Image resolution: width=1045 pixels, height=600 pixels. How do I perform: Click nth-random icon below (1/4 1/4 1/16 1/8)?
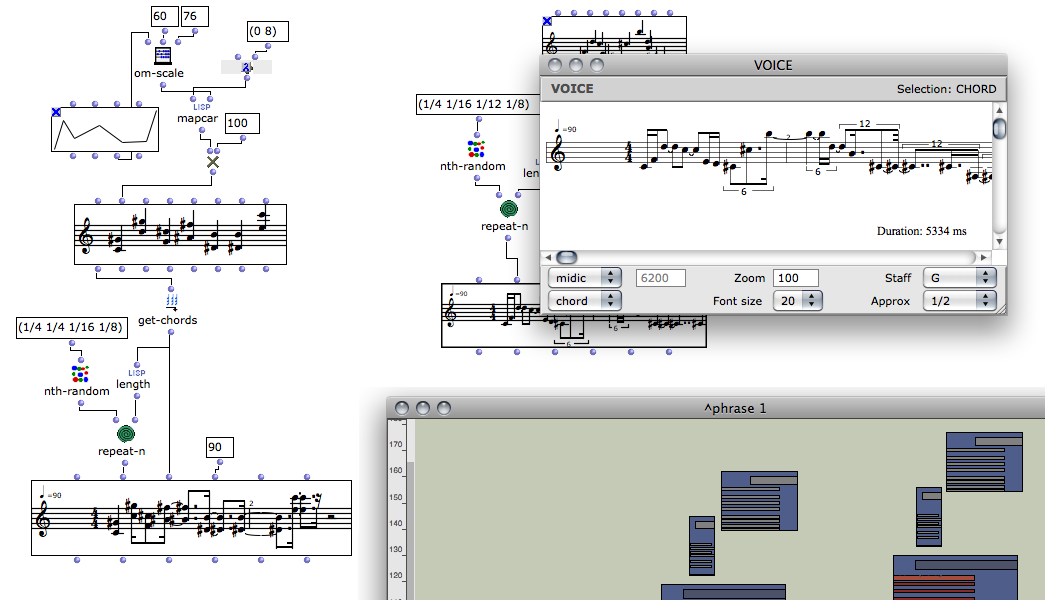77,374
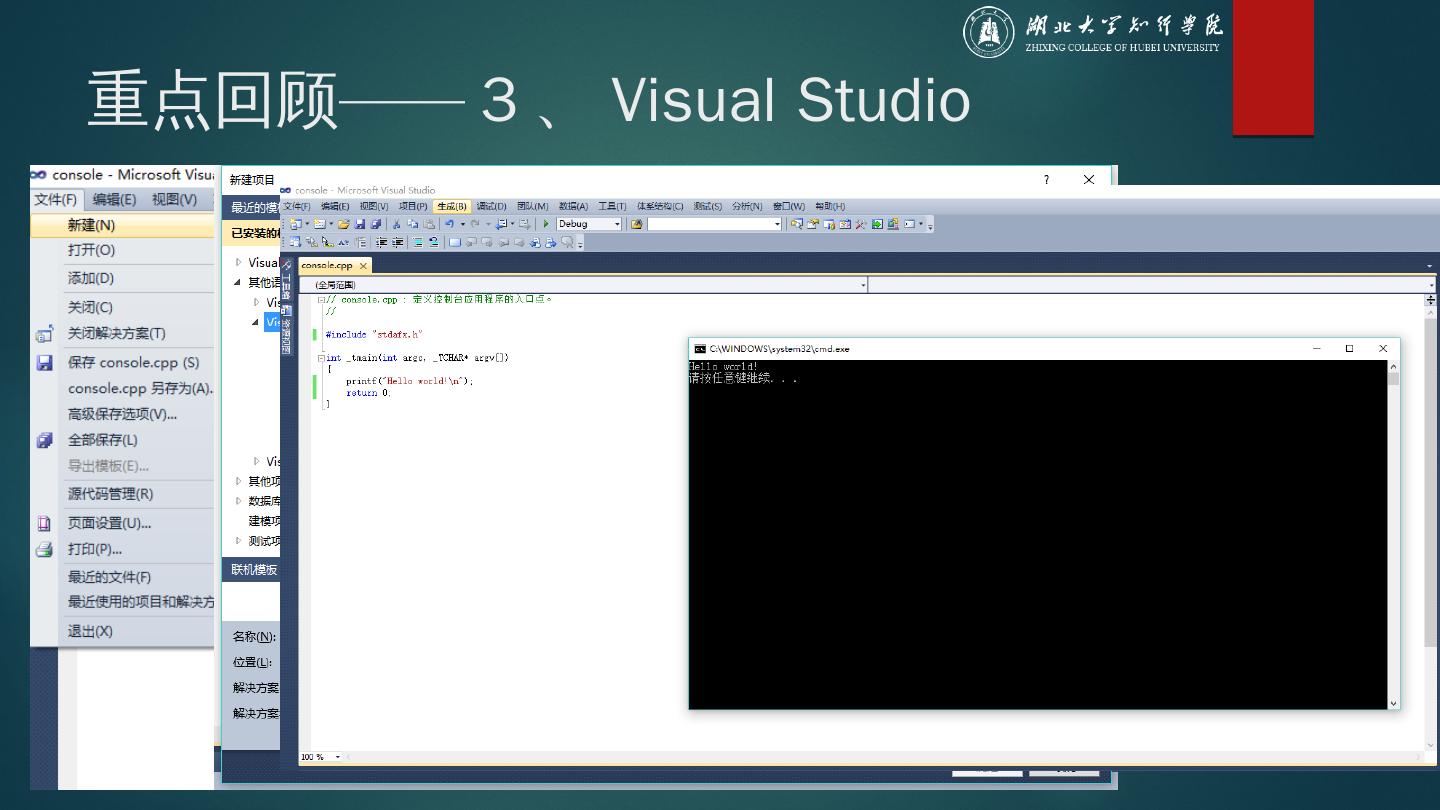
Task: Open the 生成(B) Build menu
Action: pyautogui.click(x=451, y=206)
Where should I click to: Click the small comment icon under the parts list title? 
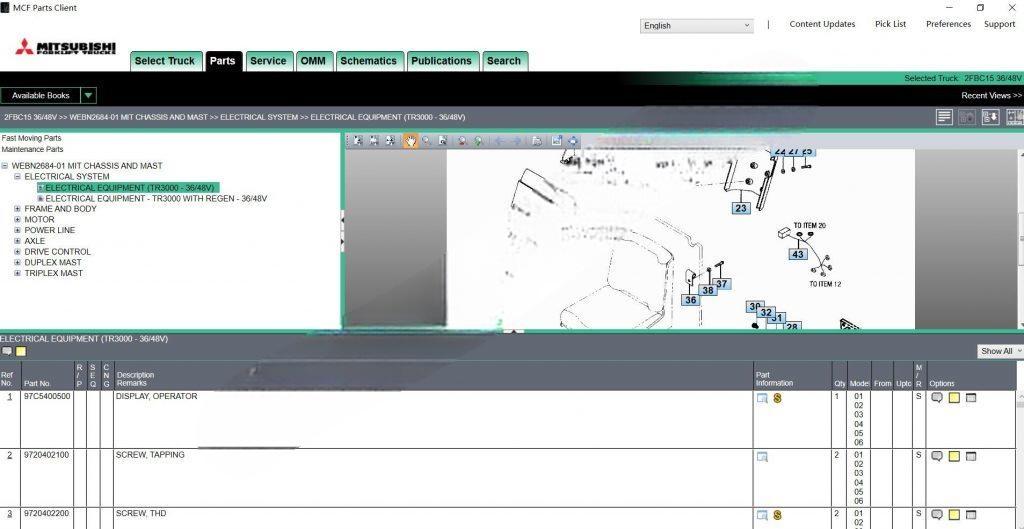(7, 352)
****************************************
What you have to do — Repeat each entry exactly as it appears; skip any picture.

Answer space —
Image resolution: width=1045 pixels, height=600 pixels. How do I perform: Click nth-random icon below (1/4 1/4 1/16 1/8)?
77,374
Task: Open the 生成(B) Build menu
Action: pyautogui.click(x=451, y=206)
Where should I click to: Click the small comment icon under the parts list title? 
(7, 352)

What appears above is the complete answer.